Does the Derailed Executive Want to Change?

There's an old joke: How many psychologists does it take to change a lightbulb?

The answer is just one, but the lightbulb has to want to be changed.

Before you can help a derailed executive you have to determine if they want to change.

The other evidence the person doing the coaching should look for is if the derailed executive makes the initial coaching session very short and really isn't willing to open up and take risks. If this happens, that person is usually a poor candidate for coaching, and I let the company know. That way I don’t waste my time or the company's money.

A couple things happen in those first coaching sessions with a derailed executive who is coachable. In most cases the derailed executive tells me they want to be changed. They say things like, "I don’t want to be seen as a bully. I don’t want to be seen as a negative. I don’t want people to think I am a prima donna."

There are three types of responses derailed executives have:

1. The first is the type that acknowledges there is a discrepancy between the view other people have of them and what they have of themselves. These derailed executives put it out there that they do want to be become the best leader or executive they can be. They just don't know how to change, what to say or what to do.

2. While that's the majority, there are is a minority percentage who are skeptical because they're scared. These executives have worked with other people before and they want to know how working with an executive coach will make any difference.

3. A small fraction of derailed executive are a combination. Sometimes I don’t know what I'm going to say until I've tried a few things and see what hits the mark with this group.

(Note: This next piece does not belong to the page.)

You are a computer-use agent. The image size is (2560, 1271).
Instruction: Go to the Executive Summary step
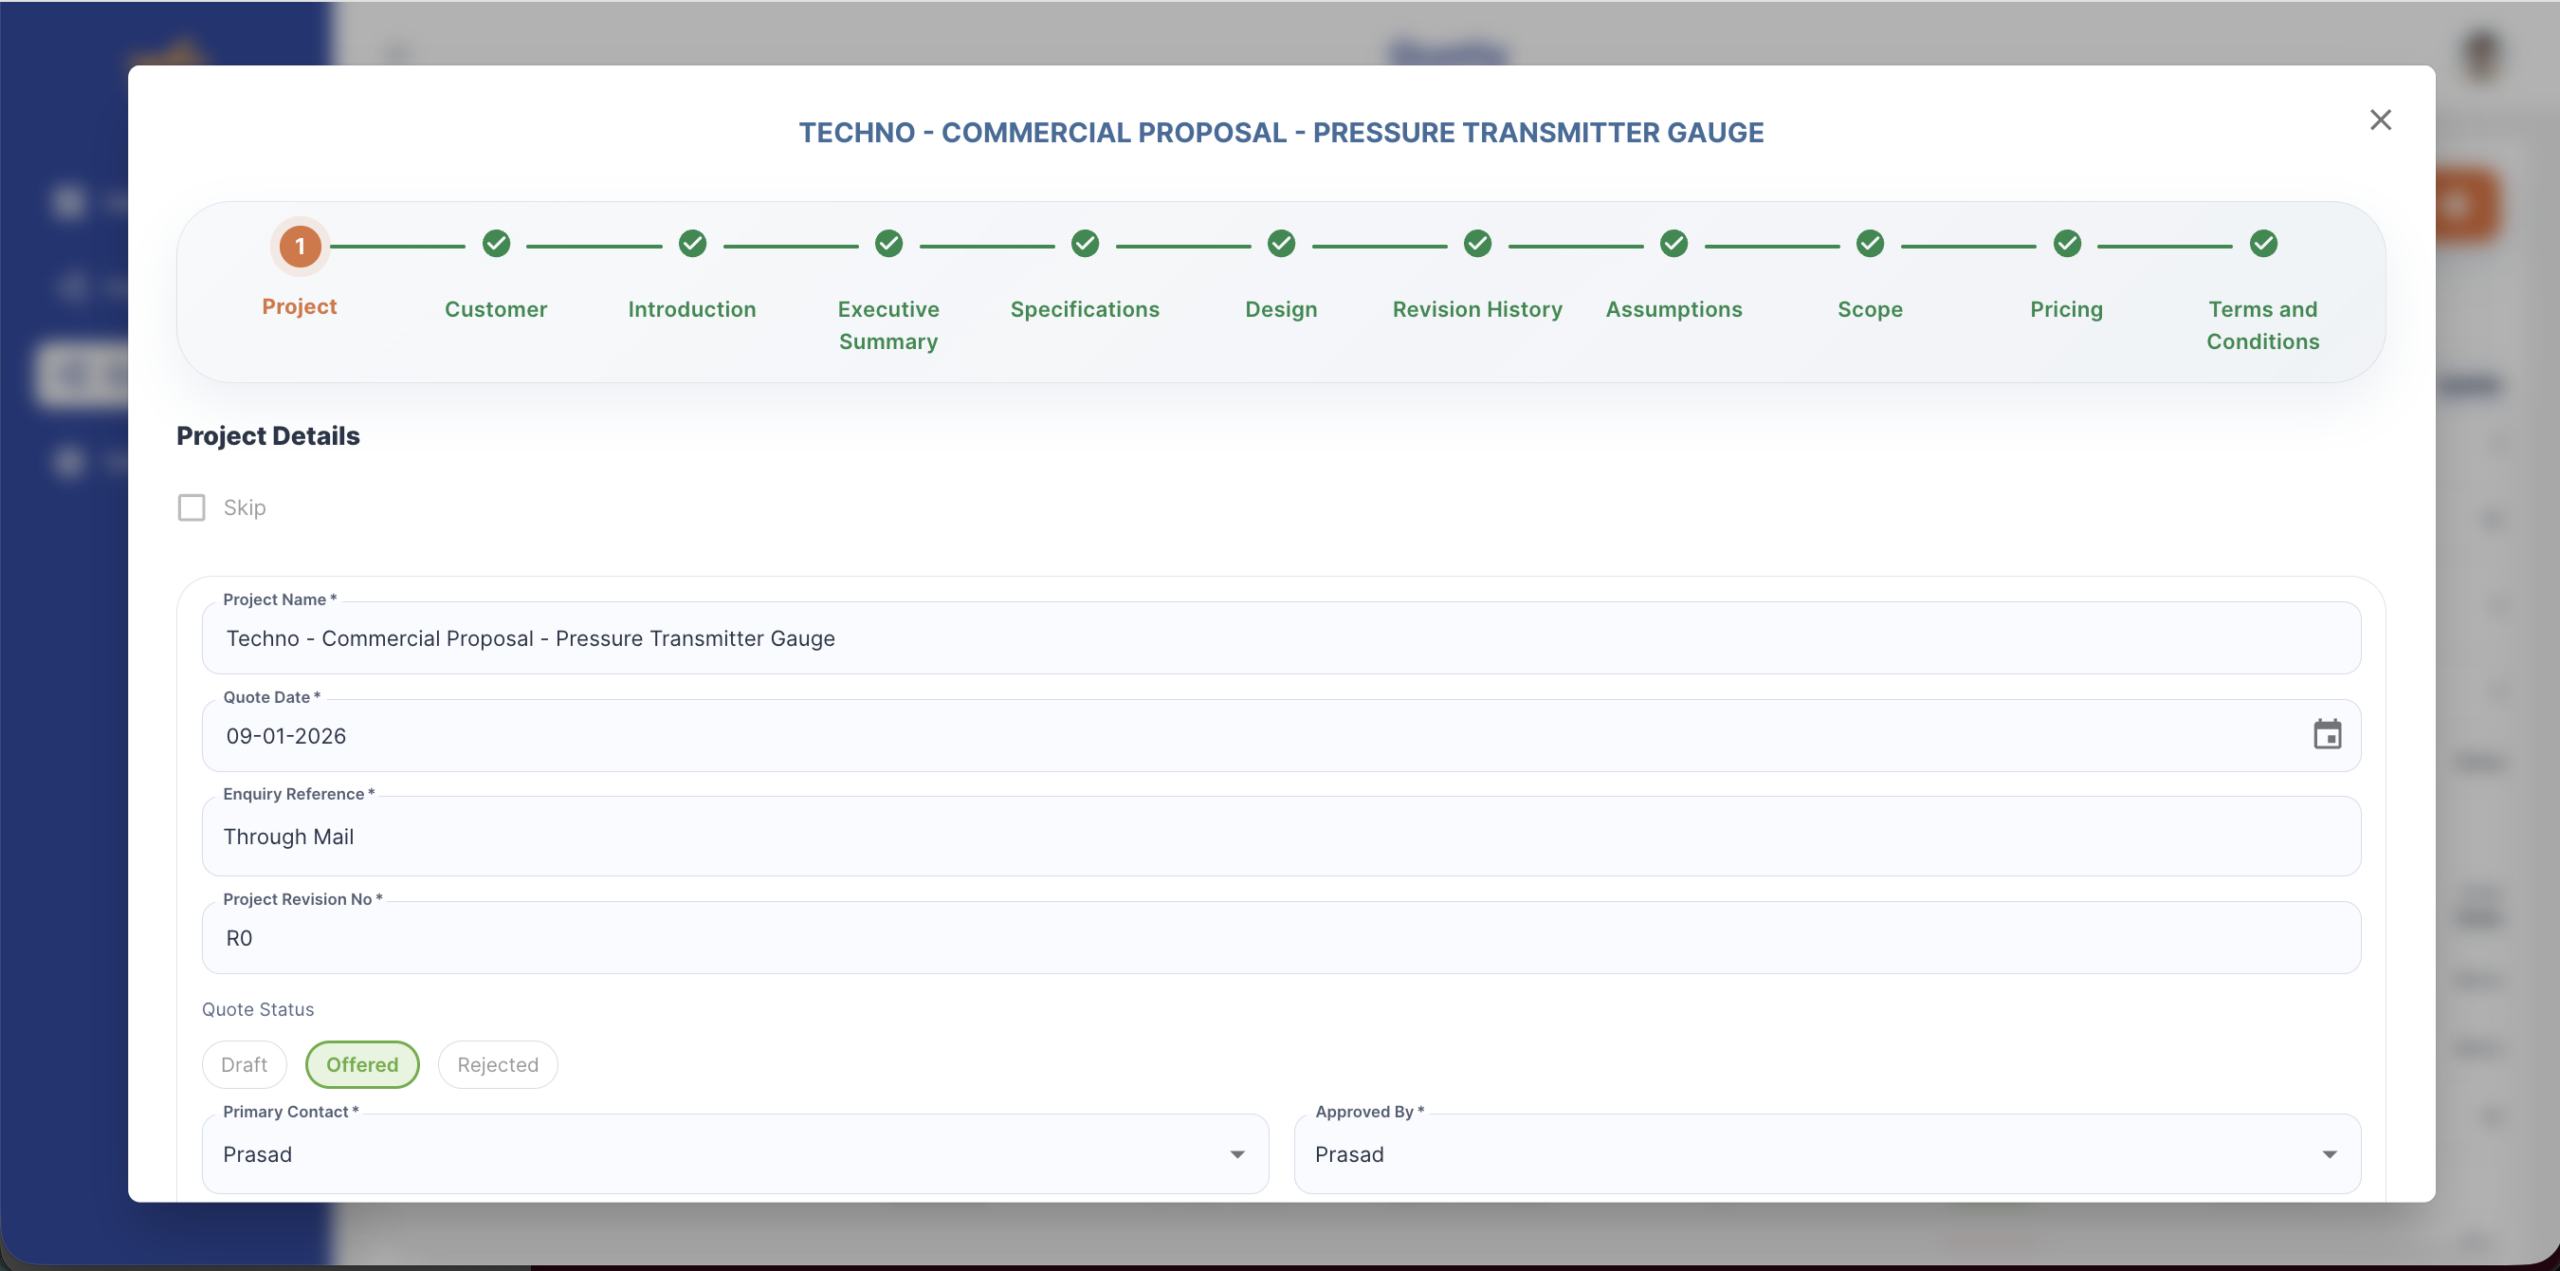coord(888,324)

A question I sometimes as during a structured interview is, "At your retirement dinner, what do you want people to say about you? At your funeral, what do you hope the mourners would say?”

Friday, March 6, 2009

Helping Prodigal Executives Get Back on Track With Feedback

In my book about derailed executives, The Prodigal Executive, I use Mark’s story to illustrate the point. His goal was to be a leader of his company. This is the goal he wanted to reach, but he kept getting off course. Like his own personal career GPS, I assisted him to find his way.

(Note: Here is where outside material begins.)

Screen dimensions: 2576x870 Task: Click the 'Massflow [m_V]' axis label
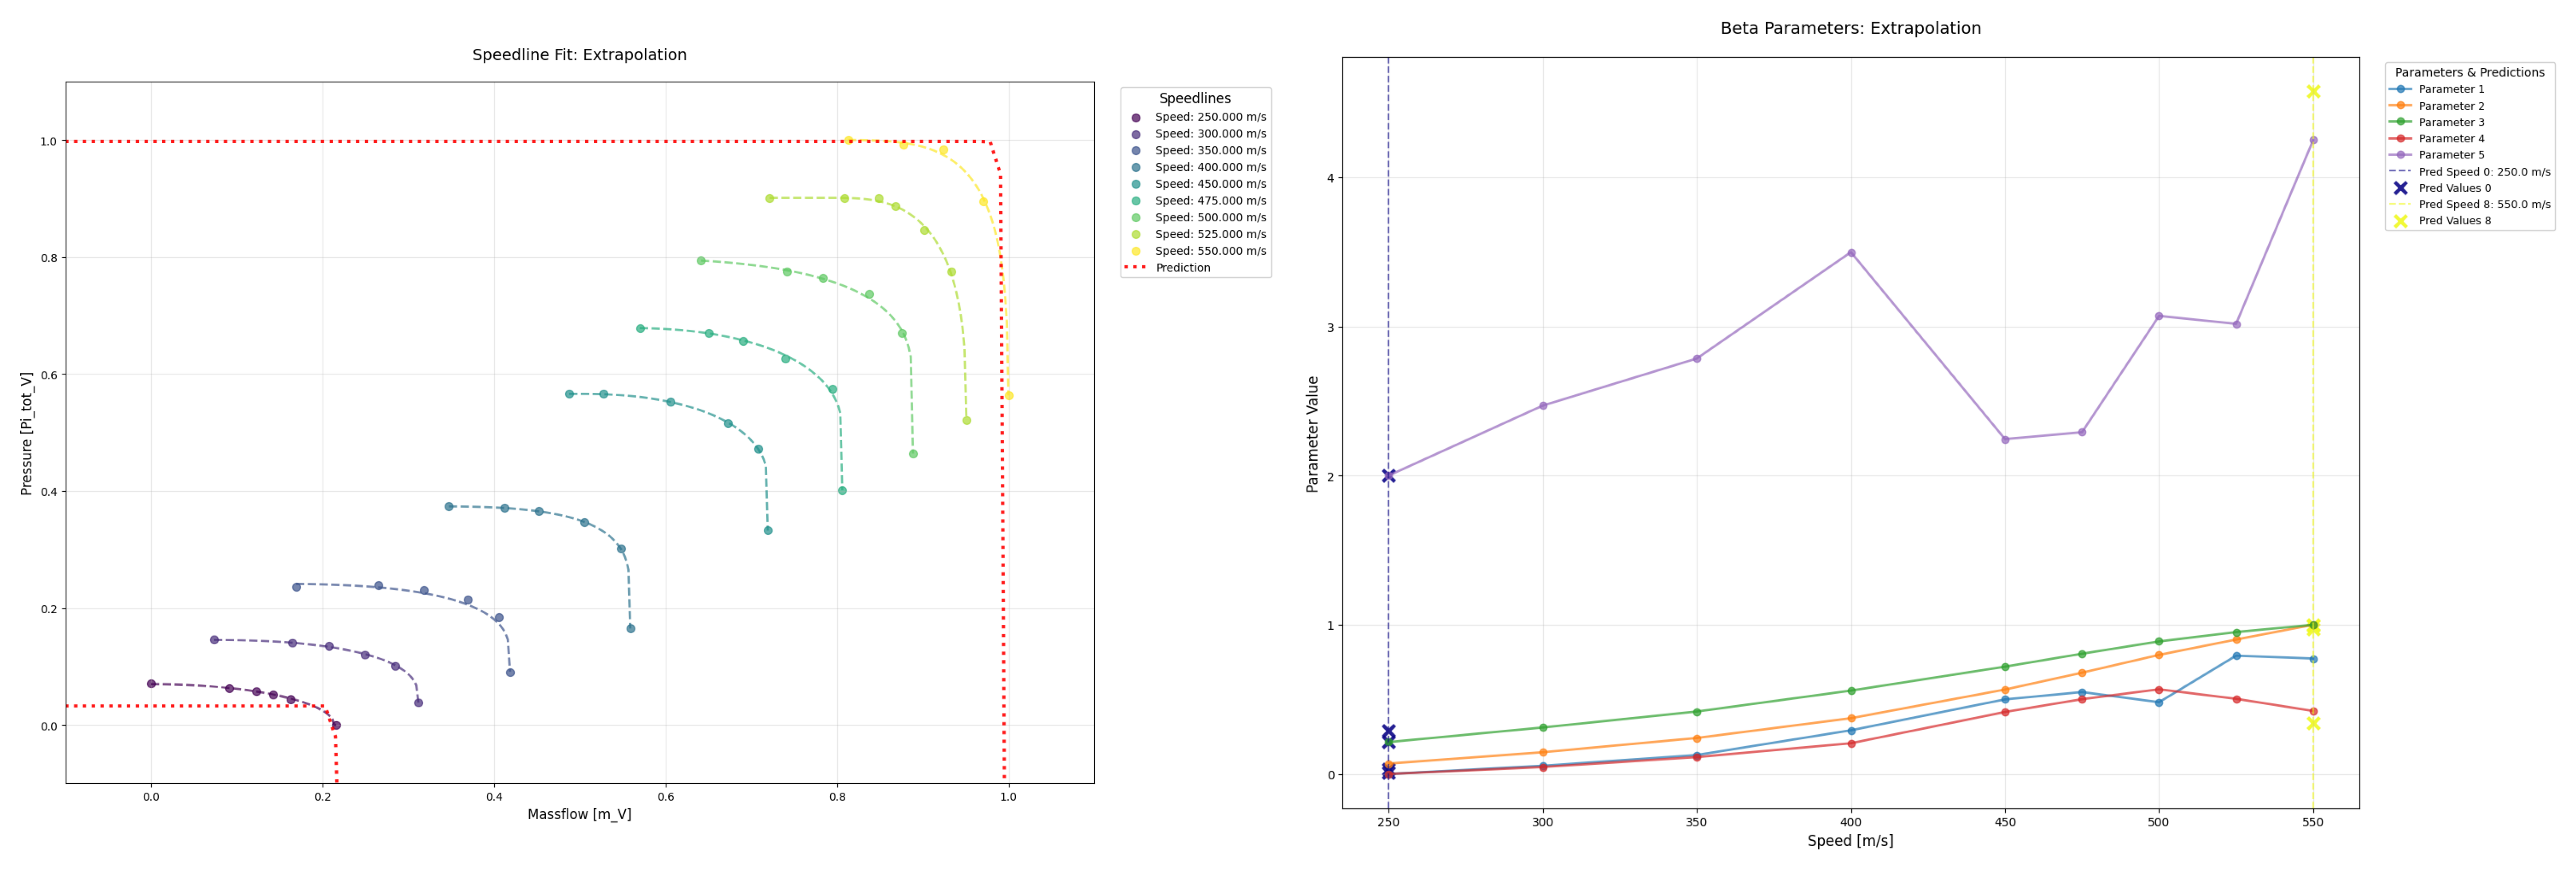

Mark (real story, not his real name) was a very bright, articulate, engaging and ambitious senior leader. He was educated at one of the finest universities in engineering. He thought like an engineer and had a long impressive resume with major international manufacturing companies. When I met Mark, I was called in to provide coaching to upgrade his skills so he could be part of the leadership of the company.

After a 360 degree feedback survey, the message back from his direct reports was that he did not show enough strength as a leader. He was not decisive enough to make tough decisions. Therefore, he allowed too many people issues to slide by. The result was resentment. Since he was trained as an engineer, he had not taken the time to develop his emotional intelligence.

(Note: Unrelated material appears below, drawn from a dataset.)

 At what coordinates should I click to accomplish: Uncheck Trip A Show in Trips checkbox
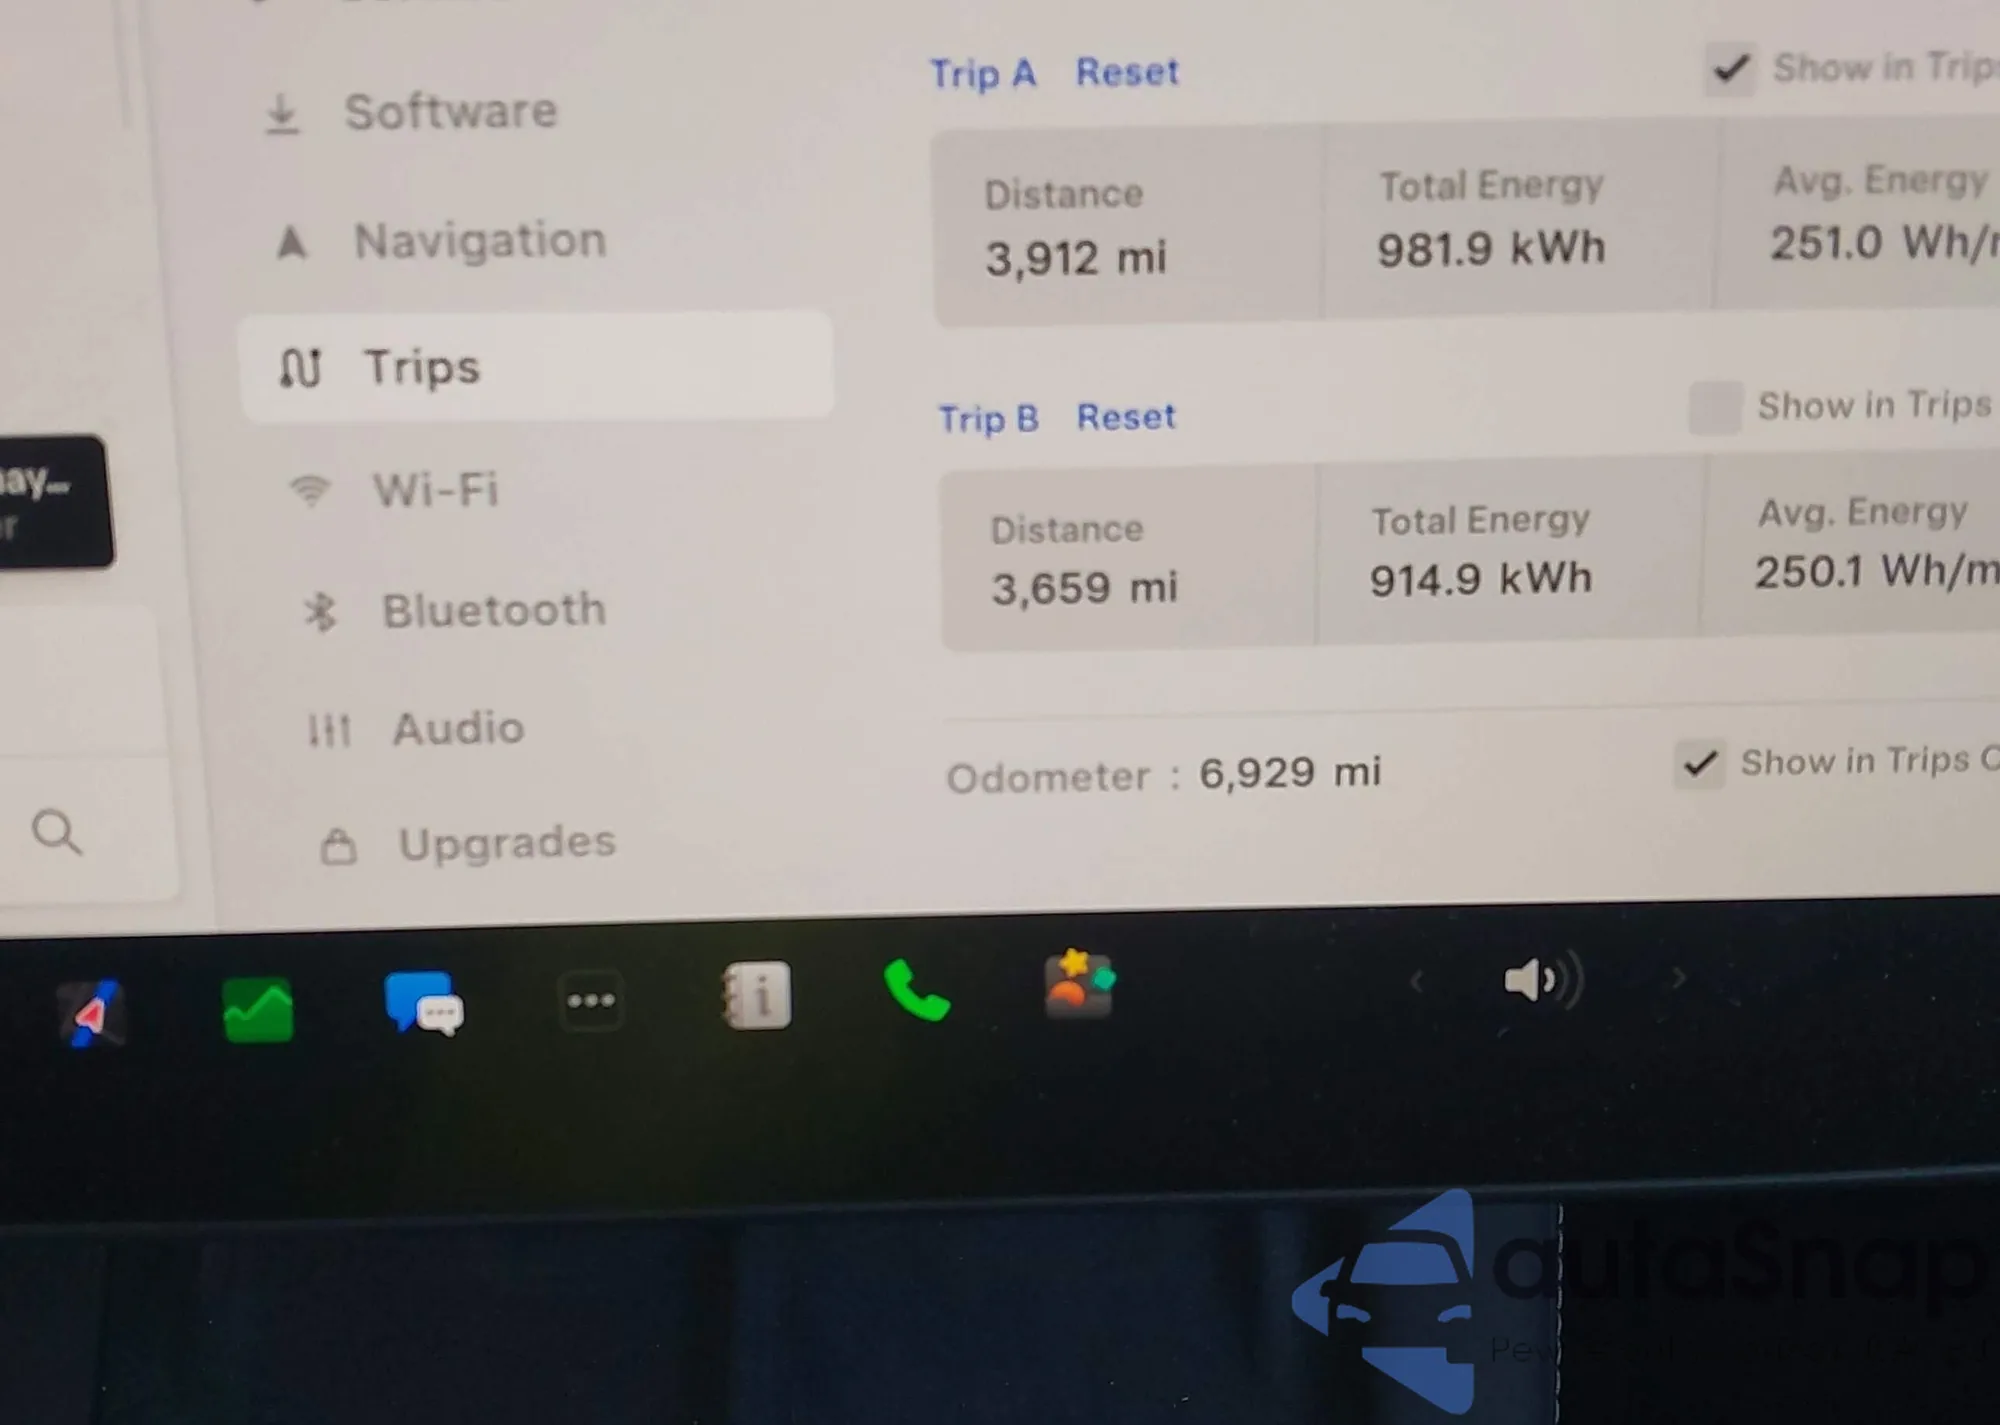(1731, 69)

Now Mark could have given up and just accepted a technical role in the organization.

During our coaching, I suggested to him that being stronger was part of being an effective leader. Showing strength was going to be critical. Since he truly wanted to be a leader, he took risks. As we worked together I kept giving him signals if he was on course or of course. There was one situation where he actually stopped an interview because he felt it was a waste of time for everyone. He stopped the interview with professionalism, but the message to his team was that he was strong enough. His leadership capital increased exponentially.